How much accurate in percentages?

Nothing is 100% accurate. Whats valid is getting a consensus amoungst scientists on a working hypothosis or theory, once a hypothesis has gone through the rigor of validation through many scientific scources amoungst their peers, at that point it can be determined to be a valid theory. Whats not a good path way for figuring out whats true or real, is having an authority that is unquestioning on the issue.
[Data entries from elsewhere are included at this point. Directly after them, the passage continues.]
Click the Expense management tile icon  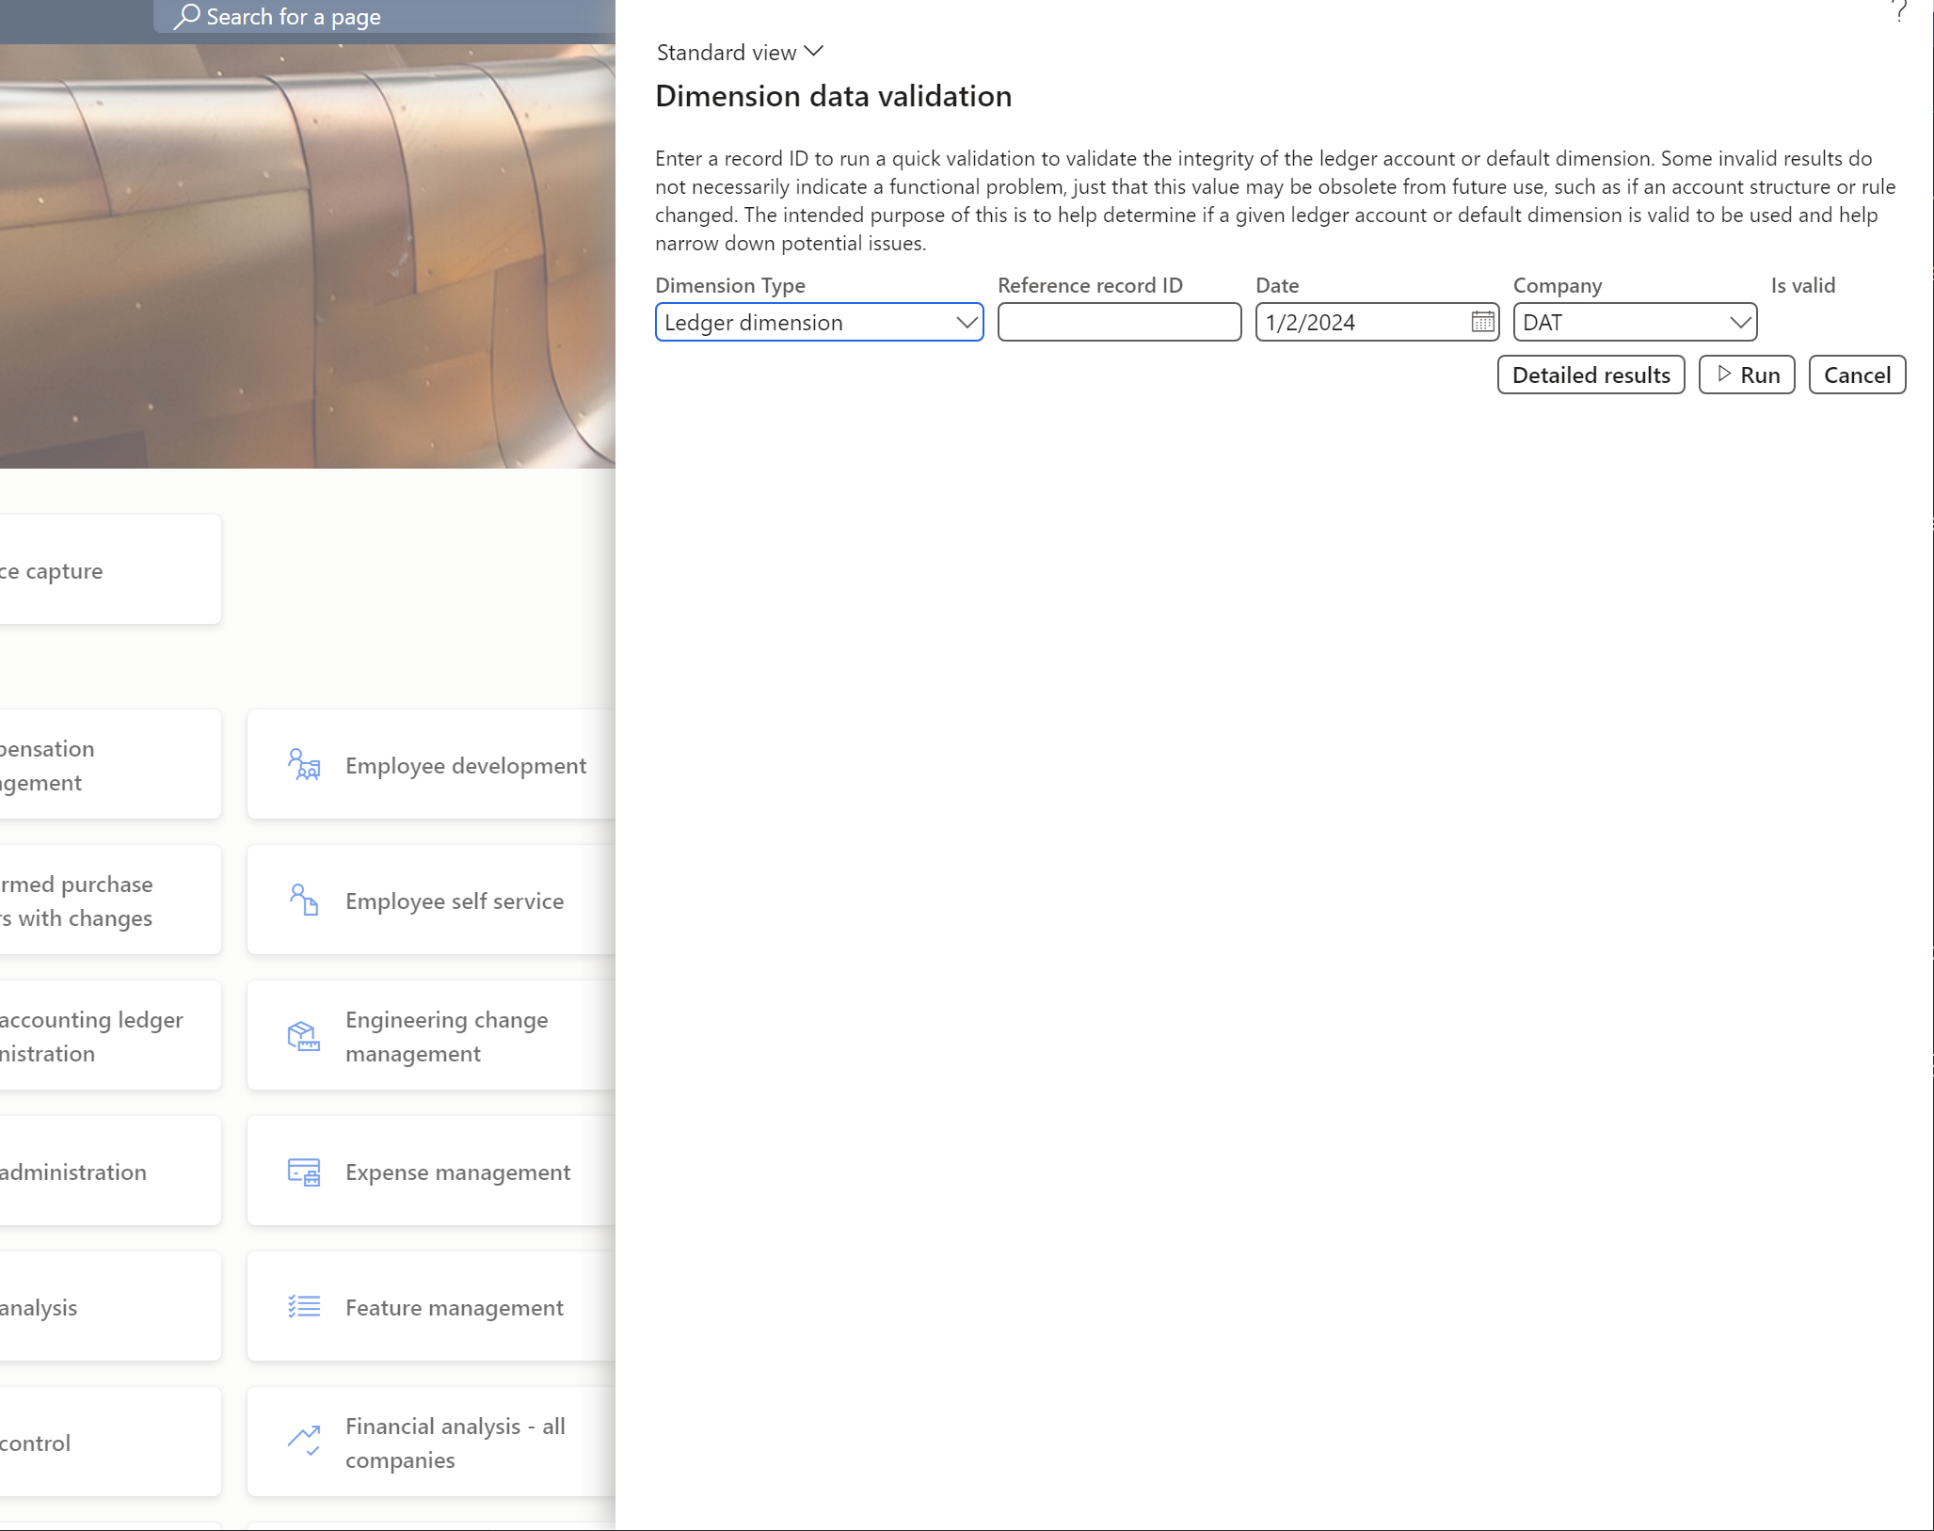click(304, 1172)
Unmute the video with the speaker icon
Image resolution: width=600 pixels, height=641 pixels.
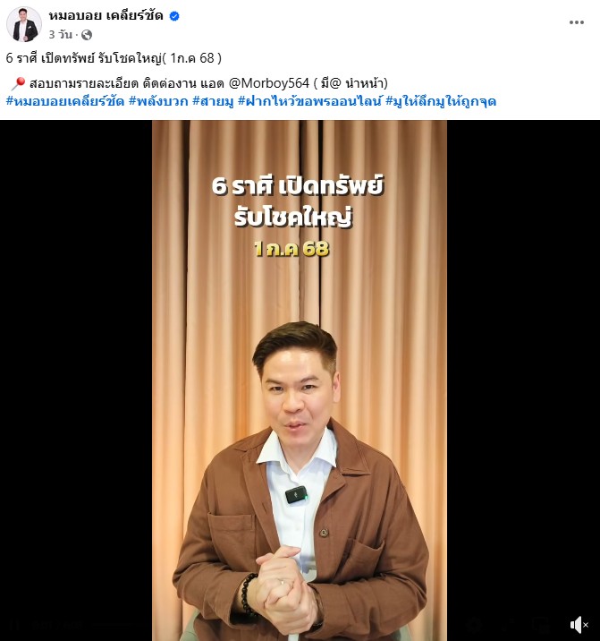(x=579, y=625)
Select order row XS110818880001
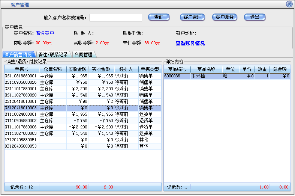 point(21,76)
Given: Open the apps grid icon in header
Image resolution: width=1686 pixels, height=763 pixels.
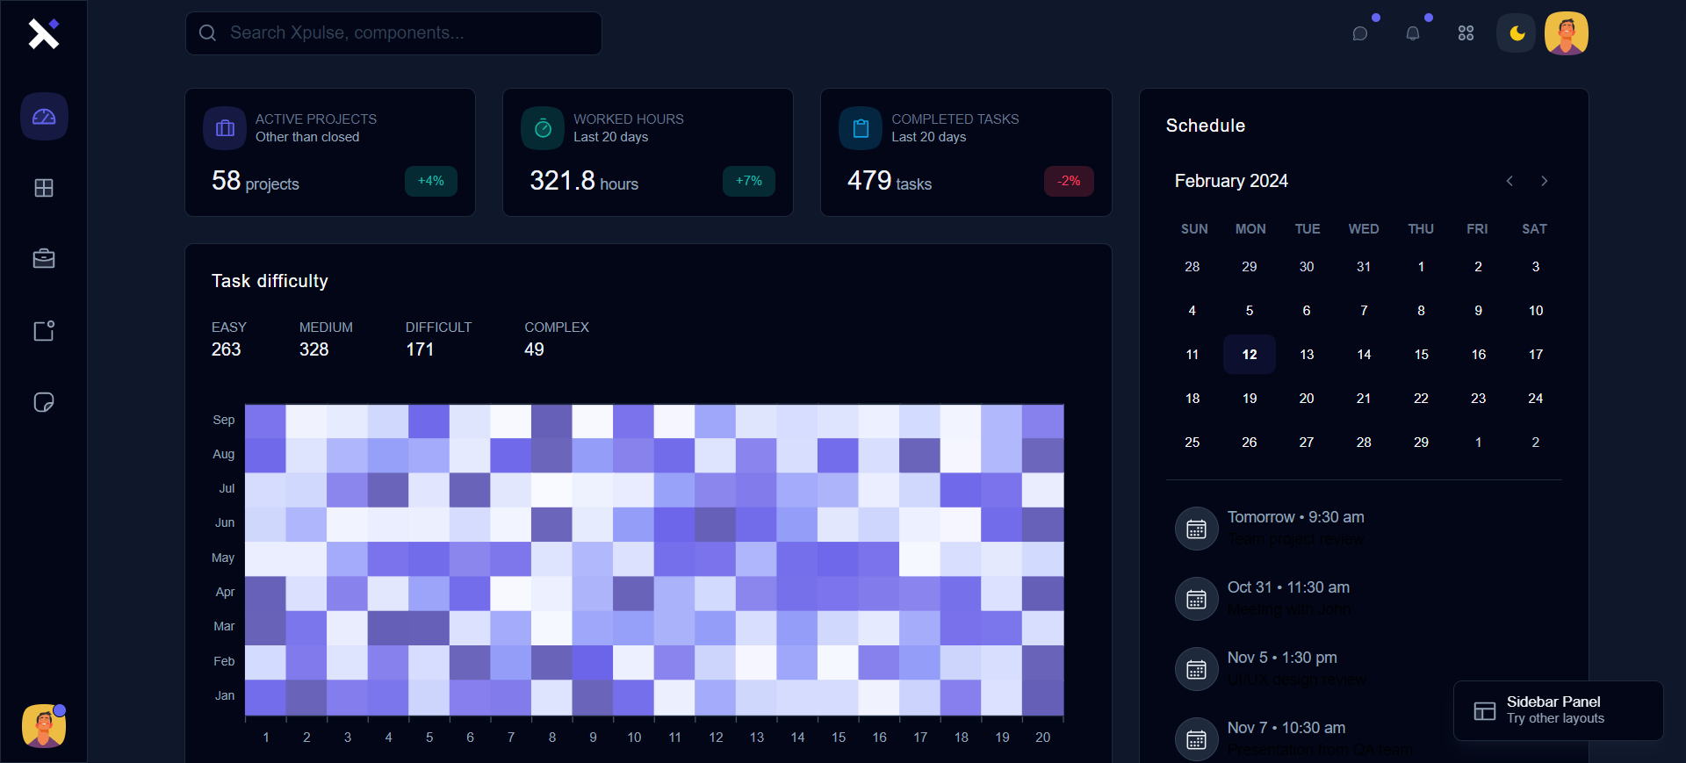Looking at the screenshot, I should tap(1466, 33).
It's a good thing that the process of science allows for changes and modifications to give a more accurate view of reality.
 

Skwim

Veteran Member
Please read from the following links:


1. ***How Accurate Is Scientific Testing?
***How Accurate Is Scientific Testing?
This from a pseudoscience.
"The assertions by proponents of orthomolecular psychiatry were rejected in 1973 by a panel of the American Psychiatric Association.[1][11][12] Orthomolecular psychiatry has subsequently found little support in mainstream psychiatry"
Source:Wikipedia
The writer of the linked article is an orthomolecular psychologist
 

paarsurrey

Veteran Member

jarofthoughts

Empirical Curmudgeon
And that is your blind-faith, in my opinion.

Nonsense.
Evidence based ideas will always have a better probability of being right than non-evidence based ideas.
And any evidence is better than no evidence. Always.

To say otherwise would not only be illogical, but reveals a blindness to reality that is disasterous.